For some reason, this year there has been an absolute explosion in the number of lawn shrimps around the garden. Every time I move a stone, a log or a plant pot, there will be a crowd of lawn shrimps underneath, along with hordes of woodlice.
Lawn shrimps (also known as wood or land hoppers and scientifically known as Arcitalitrus dorrieni) look very much like sand hoppers except for that the lawn shrimps are very dark in colour. Their bodies are squashed upwards with their rear ends coiled under (like a shrimp) and they tend to list to one side when they try to walk or run. They’re about 1cm to 1.5cm long, not including their antennae and they have a very shiny, almost black appearance.
I have only recently discovered that lawn shrimps are relative newcomers to the UK, having arrived in the Scilly Isles in the 1920s (at least that’s when they were first documented). Since then, year by year, the lawn shrimps have been expanding their UK range. Originally, they came from Australia.
Blackbirds and robins love to eat these little hoppers – if they notice me move something and see the hoppers, the birds will dive down to gobble them up.

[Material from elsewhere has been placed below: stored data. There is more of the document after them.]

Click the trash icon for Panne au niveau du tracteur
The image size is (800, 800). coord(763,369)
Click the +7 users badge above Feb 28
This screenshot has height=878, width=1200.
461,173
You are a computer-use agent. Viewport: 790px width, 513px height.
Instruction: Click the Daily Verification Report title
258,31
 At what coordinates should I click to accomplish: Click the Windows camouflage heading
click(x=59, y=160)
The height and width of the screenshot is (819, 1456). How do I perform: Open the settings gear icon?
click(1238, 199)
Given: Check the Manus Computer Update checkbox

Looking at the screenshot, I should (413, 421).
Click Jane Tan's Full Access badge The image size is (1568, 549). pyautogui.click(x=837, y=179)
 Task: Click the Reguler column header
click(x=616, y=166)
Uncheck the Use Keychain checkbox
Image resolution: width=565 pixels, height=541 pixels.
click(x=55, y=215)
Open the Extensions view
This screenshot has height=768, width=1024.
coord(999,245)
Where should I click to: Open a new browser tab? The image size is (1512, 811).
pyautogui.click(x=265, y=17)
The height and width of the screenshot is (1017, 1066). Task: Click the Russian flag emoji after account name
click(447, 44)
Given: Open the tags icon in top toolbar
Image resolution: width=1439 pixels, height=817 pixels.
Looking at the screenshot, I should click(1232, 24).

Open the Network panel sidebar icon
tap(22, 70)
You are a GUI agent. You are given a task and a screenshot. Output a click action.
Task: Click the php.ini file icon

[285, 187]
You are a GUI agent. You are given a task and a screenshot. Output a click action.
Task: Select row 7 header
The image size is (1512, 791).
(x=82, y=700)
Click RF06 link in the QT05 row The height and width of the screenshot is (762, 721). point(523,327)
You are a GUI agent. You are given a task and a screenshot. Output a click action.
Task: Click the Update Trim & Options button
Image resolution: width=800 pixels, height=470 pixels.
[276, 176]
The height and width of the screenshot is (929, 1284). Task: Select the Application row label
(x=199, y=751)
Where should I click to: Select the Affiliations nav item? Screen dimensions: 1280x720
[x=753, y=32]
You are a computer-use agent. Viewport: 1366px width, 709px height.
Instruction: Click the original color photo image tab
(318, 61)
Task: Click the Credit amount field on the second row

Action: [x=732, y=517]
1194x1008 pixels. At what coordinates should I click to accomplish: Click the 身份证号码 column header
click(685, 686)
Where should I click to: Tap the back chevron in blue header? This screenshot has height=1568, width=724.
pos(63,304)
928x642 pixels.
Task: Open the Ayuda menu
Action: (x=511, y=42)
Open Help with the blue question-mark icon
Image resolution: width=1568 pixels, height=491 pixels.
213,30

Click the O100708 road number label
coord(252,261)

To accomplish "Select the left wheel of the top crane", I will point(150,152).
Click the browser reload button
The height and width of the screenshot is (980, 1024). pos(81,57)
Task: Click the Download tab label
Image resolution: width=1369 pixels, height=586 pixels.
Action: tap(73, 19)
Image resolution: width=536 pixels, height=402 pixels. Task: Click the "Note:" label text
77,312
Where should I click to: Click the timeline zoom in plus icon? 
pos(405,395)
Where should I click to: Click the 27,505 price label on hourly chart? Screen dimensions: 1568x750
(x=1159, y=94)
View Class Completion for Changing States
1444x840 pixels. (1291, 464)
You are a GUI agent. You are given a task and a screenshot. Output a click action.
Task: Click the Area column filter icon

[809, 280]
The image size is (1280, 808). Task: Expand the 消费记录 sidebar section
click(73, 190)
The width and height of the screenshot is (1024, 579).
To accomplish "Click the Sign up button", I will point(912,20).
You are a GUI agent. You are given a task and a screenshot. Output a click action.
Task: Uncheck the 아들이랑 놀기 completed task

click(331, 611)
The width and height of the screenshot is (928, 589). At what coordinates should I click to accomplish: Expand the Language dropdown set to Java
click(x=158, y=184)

I used to think that lawn shrimps were a kind of springtail (Collembola spp), simply because they spring, not for any taxonomic reason. I’ve even been to workshops where that’s what the shrimps have been called. In fact the lawn shrimp is most closely related to the sand hoppers that it so closely resembles. Like the sandhopper the lawn shrimp feeds on decaying material. It’s not a garden pest and is unlikely to do any harm.